EXERCISE BRIEF – Echo everything from the first line down to the one containing "Uncheck the Use", both included. Leave out all lines after it.

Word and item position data
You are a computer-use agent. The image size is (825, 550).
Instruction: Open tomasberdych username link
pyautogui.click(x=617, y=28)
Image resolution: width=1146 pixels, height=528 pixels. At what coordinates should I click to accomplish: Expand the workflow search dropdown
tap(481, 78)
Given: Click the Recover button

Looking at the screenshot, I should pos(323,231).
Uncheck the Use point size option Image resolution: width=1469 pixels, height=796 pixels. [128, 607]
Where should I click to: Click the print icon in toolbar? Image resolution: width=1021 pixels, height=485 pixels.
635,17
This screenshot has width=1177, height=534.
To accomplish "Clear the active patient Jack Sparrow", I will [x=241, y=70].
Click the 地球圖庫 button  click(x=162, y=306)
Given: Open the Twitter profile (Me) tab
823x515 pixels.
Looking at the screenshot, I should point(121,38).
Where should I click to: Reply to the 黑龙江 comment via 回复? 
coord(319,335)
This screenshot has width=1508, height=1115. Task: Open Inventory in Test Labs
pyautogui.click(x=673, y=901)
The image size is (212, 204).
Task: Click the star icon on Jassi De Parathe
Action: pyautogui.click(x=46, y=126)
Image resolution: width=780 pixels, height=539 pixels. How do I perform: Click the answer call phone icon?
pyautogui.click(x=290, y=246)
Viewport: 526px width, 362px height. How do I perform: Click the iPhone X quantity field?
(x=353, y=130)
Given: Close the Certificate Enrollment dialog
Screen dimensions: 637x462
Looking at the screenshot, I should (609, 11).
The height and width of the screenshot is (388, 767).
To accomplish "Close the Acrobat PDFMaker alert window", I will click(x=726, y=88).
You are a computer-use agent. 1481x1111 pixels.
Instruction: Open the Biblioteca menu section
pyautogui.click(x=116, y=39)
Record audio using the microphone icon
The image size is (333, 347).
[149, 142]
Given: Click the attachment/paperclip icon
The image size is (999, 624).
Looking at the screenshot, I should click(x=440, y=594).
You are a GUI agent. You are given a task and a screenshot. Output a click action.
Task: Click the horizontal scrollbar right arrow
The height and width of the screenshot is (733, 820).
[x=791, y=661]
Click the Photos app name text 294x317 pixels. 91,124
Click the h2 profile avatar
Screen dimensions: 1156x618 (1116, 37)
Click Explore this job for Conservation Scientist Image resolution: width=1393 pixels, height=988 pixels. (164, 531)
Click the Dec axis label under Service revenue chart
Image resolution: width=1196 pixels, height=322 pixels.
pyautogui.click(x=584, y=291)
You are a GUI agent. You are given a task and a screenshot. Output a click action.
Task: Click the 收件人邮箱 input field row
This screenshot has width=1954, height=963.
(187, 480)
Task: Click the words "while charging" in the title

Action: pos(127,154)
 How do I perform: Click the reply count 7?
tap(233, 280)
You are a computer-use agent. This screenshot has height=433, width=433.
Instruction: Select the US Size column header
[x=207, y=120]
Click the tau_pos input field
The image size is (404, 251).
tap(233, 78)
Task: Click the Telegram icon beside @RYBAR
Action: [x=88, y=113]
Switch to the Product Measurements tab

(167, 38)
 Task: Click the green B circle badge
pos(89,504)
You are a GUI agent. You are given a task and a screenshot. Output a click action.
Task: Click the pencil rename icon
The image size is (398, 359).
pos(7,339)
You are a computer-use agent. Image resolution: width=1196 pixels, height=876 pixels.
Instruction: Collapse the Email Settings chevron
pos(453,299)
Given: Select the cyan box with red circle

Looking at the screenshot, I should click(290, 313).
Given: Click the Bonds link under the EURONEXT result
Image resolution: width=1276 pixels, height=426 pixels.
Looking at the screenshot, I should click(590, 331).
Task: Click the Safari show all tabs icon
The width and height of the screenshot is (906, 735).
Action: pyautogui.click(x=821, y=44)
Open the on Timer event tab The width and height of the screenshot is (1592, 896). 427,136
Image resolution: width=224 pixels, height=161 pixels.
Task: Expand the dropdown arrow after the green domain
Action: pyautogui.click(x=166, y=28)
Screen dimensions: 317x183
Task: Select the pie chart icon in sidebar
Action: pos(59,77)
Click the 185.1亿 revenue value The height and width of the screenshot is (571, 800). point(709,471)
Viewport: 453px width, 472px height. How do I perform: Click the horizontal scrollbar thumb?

RESULT OF THIS TASK –
You are a computer-use agent. The image size is (825, 550).
Instruction: Open tomasberdych username link
pyautogui.click(x=617, y=28)
Image resolution: width=1146 pixels, height=528 pixels. At what coordinates should I click to accomplish: Expand the workflow search dropdown
tap(481, 78)
Given: Click the Recover button

Looking at the screenshot, I should pos(323,231).
Uncheck the Use point size option Image resolution: width=1469 pixels, height=796 pixels. [128, 607]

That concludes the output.